We often have lots of discussions, and our system is fortunate in that we can change and tweak a few things. If somebody wants a different kitchen from another supplier, for example, we can get it from them. We are trying to develop a standard housing association offering, but perhaps government could step in and say, “Actually, let’s look at social housing and how we can achieve our targets. We’ll set a standard specification for all local authorities and housing associations going forward”. That would help to speed up procurement.
The Chair: I think that is extremely unlikely.
Q89 Earl Russell: Do you think there is a quid pro quo here in you using MMC to provide houses that have a much higher thermal U-value and, in exchange, the Government providing more grants and incentives to build them?
The Chair: Why grants?
Earl Russell: Maybe not grants, maybe through other ways. Can something more be done for the greater environment good and helping this sector more? Put it that way.
Craig Garbutt: In all honesty, I do not know. There have been a lot of questions on how government can increase the uptake of MMC. Nicky made a good point about standardising what we would call an affordable house. For argument’s sake, if government waved its magic wand and asked how to increase the uptake of MMC, my suggestion—this is a personal suggestion, not my company’s—would be to produce a standardised affordable house, categorise it by saying, “This standardised affordable house will be accepted by all RPs across England, Scotland and Wales”, and use that to design two-bedroom, three-bedroom and four-bedroom houses.
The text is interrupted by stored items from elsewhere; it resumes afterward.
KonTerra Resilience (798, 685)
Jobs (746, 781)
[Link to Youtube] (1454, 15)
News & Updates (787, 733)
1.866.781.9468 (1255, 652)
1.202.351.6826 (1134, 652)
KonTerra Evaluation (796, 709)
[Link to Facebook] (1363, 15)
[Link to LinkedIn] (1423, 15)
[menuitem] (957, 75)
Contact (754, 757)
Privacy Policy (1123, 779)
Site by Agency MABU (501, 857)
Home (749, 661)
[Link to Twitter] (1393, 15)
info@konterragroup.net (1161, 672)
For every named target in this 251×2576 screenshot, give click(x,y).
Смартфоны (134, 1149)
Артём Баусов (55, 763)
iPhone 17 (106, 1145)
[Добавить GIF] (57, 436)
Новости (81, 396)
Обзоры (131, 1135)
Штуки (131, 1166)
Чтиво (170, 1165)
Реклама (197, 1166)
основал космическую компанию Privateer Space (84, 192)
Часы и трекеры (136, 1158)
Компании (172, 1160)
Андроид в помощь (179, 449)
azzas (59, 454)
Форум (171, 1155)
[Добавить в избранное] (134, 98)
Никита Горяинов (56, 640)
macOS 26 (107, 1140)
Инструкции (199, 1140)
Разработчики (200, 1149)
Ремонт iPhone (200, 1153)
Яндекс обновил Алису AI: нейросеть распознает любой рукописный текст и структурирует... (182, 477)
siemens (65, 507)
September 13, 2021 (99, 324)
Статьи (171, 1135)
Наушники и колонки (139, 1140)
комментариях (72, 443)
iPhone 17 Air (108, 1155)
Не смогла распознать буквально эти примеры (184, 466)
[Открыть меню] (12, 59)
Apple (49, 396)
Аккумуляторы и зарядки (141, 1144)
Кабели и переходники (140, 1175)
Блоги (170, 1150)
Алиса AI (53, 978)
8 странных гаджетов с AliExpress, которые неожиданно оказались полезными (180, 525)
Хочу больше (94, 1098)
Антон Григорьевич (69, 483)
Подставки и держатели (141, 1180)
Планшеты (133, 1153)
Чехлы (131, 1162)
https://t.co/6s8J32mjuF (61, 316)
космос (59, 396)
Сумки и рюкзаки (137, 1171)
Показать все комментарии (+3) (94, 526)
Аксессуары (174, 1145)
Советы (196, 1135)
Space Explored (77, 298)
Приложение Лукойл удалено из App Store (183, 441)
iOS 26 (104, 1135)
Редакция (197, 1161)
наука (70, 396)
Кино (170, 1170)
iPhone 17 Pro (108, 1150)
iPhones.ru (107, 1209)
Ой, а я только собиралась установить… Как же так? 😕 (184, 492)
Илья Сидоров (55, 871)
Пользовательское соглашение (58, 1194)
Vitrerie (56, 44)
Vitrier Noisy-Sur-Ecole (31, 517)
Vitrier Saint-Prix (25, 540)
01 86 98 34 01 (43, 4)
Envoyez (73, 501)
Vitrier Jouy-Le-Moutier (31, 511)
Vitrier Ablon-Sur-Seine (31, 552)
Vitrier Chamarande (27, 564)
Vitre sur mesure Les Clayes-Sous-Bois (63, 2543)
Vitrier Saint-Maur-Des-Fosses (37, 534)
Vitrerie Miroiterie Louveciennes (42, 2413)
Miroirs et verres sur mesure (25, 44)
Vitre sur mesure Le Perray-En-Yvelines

You would then go a step further and modularise it. You would speak to all the modular companies, not just us, and say, “Right, these are our standard footprints for houses. We want it modularised”. Traditional constructers can build whatever they can; it is not a problem for them, so they can build whatever. If you have standard homes that are affordable and modularised, it gives a level playing field, and so modular providers can also deliver that house as well as traditional constructers. A modular company can say, “Actually, we can deliver that house there, because we can modularise it. It’s nice and simple. It can be delivered either panelised or volumetric in boxes”. A traditional builder can build it anywhere, because it is bricks and mortar. That would be a first step—a big step—in getting a bigger uptake of MMC and creating a level playing field.
The Chair: Thank you very much. That brings us to the end of the evidence session, which has been one of the most interesting we have had. We are very grateful to you for the time you have given.